Un giorno d'inizio Luglio il medico si infortunò in montagna, si ruppe una gamba salendo dalla colonia Bonomelli al San Primo. Ottila, senza pensarci due volte, fece accorrere da Milano il figlio affinchè provvedesse a prelevare il professionista, che evidentemente non era in grado di mettersi alla guida, dal suo ambulatorio di piazza Mazzini, per condurlo da lei.
Silvano, questo il nome del ragazzo, non ne poteva più di questa situazione, ma accettava, suo malgrado, di trascorrere le vacanze a Pra Filippo e di scarrozzare, durante tutto l'anno, la madre su e giù dalla metropoli alle falde del monte. Tutto sommato era un bravo figliolo molto legato ai genitori e capiva le esigenze del padre che, per star dietro alle ubbie della madre, rischiava di trascurare il lavoro.

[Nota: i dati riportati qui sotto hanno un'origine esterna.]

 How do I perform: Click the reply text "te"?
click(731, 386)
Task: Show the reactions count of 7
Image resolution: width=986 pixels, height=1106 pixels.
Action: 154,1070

Il ragazzo aveva da poco compiuto i vent'anni ed avrebbe senz'altro preferito spassarsela con gli amici dell'università e con le ragazze della compagnia, ma questo gli toccava e questo accettava con rassegnazione.
Arrivò dunque nella piazzetta su cui si affacciano parecchi negozi di souvenir, bar e ristoranti e, appena svoltato l'angolo dove inizia la scalinata che conduce alla Parrocchiale, entrò nell'ambulatorio.
La sala d'attesa era semivuota, evidentemente a Bellagio pochi si ammalavano, ma il suo ingresso fu segnalato da una campanella applicata alla porta d'entrata. Venne a riceverlo, dopo alcuni istanti, una stupenda ragazza castana, così diversa dalle altre ragazze che incontrava quando scendeva in paese, tutte bruttine escluse le turiste, ma queste non gli interessavano. La giovane, che indossava un camice da infermiera parecchio attillato capace di esaltarne le forme, ma lungo sotto il ginocchio, gli domandò se avesse un appuntamento con il medico. Il giovane si sentì, senza alcun motivo, imbarazzato e certo arrossì e balbettò nel rispondere. "Sono il figlio di Ottilia Bernasconi, la paziente di Pra' Filippo: mia madre mi ha mandato qui per dare un passaggio al dottor Luini che, mi ha riferito, non riesce a guidare a causa di un infortunio alla gamba". La ragazza squadrò il giovane, gli sorrise e replico: "Ah si, mio padre mi ha detto che saresti venuto. Appena avrà terminato con le visite salirà a casa vostra".
Silvano si mise in attesa con gli altri due pazienti, ma non riusciva a pensare che alla figlia del medico: chissà se anche lei sarebbe salita alla grande casa con il padre? Lo sperava intensamente!
La ragazza, Erica, quella volta non salì a Pra' Filippo, ma tempestò Silvano di raccomandazioni: come far montare il padre in auto, farlo accomodare sul sedile posteriore, fargli spazio davanti e come schivare le grosse buche della strada. " Dopo la cappelletta, quando girerai a destra, la carrozzabile è più simile ad un tratturo: guida piano ed evita di finire in uno di quei crateri perchè- aggiunse con un pizzico di malizia- mio padre non è un malato immaginario!".